Sunday, July 27, 2008

Pastoral Free Agency

It happens every year at the end of both college football and college basketball seasons. The big universities that have had a few losing seasons in a row will fire their coaches. They will then look at smaller universities and colleges to find coaches whose teams had winning records. The big universities will then offer those coaches a lot of money, power, and prestige. The coaches from the small schools will inevitably "take the money and run." This almost always hurts the programs at the smaller schools.

Considering the secular environment of college athletics, it is not surprising that big universities and coaches act as they do.

What is surprising is that churches and pastors often act exactly like what I have described above.

Every year any number of big churches begin to struggle with dropping attendance and poor finances. The real reasons for these problems can be numerous. However, many times the pastor gets blamed (this may be deserved or may not). Then he gets summarily fired. What are the big churches to do? Do they look within their own walls to find another pastor? No, they don't. The big churches look at smaller churches to find out which ones are growing in number. They look at number of baptisms. Search committees from big churches assume that big baptism numbers are automatically a good thing. They then offer offer those pastors a lot of money, power, and prestige. The pastors from the small churches will inevitably "take the money and run." This almost always hurts the small churches.
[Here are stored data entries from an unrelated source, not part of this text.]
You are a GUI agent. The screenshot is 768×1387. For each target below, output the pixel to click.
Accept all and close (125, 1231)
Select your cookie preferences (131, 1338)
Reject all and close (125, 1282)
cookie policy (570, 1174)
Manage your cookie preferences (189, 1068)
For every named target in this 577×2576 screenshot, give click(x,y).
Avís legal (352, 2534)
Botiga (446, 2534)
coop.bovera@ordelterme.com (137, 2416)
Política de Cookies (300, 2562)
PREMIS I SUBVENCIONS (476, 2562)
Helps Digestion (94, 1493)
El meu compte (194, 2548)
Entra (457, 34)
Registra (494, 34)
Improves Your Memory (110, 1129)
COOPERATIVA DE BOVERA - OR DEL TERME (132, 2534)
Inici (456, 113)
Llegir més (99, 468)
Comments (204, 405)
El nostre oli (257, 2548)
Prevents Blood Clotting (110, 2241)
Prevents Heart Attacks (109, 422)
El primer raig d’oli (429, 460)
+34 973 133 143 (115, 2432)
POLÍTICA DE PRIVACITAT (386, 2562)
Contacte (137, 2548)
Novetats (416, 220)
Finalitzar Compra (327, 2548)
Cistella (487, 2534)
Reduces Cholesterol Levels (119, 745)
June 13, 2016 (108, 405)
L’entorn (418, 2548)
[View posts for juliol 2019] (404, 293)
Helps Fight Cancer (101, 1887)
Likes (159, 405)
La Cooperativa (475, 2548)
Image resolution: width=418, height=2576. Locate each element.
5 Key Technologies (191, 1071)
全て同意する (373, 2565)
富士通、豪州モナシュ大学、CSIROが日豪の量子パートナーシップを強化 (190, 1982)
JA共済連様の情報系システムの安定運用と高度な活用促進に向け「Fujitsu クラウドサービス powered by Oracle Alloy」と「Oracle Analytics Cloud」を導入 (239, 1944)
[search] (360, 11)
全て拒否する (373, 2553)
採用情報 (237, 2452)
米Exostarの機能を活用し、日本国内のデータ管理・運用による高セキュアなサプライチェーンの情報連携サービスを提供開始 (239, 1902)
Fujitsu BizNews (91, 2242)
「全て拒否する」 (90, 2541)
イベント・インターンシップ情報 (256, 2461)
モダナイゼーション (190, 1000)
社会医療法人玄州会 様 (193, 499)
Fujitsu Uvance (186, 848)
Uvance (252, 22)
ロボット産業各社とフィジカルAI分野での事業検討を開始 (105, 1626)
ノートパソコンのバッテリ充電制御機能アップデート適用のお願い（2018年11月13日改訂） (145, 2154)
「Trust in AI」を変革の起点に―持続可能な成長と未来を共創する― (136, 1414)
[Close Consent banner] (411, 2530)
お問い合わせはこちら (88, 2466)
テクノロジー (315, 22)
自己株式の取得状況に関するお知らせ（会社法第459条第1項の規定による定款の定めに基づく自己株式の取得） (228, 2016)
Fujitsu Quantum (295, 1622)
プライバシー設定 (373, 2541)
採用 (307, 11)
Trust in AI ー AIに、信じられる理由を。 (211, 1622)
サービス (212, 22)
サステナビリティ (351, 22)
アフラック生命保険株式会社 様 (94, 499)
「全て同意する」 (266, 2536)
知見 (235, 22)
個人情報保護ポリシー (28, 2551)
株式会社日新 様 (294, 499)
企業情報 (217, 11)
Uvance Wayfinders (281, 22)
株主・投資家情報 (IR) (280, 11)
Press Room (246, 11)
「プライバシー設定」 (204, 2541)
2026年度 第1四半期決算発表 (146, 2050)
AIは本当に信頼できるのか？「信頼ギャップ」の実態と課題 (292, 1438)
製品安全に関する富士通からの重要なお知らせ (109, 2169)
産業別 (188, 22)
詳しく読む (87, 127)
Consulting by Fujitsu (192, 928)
Within the body of Christ it ought not be this way. One problem with all this is that the big churches are giving far too much credit to the pastor. They act as if the pastor himself is responsible for the baptism numbers rising or falling. In reality, it is the entire church's responsibility to share the gospel. God will open the hearts He chooses to open, and those people should be quickly baptized.

Another problem with the above scenario is that it keeps churches from examining themselves to see what the problems are. If the pastor is automatically blamed for dropping numbers, then no other factors will be analyzed. It may even be a good thing for numbers to occasionally drop if this is God's way of purifying the local church.

Finally, there is the issue of the harm that this does to the smaller churches. It may be that God is moving in a wonderful way in a church with a faithful pastor. When this pastor leaves, it usually harms this church because it is automatically at a loss for leadership, teaching, and vision (not devoid of these things but certainly struggling with them).

Of course, most of this problem could be avoided if churches would follow the biblical model for leadership: multiple elders/overseers/pastors. When a multiplicity is in place, then the loss of one doesn't really hurt the church very much.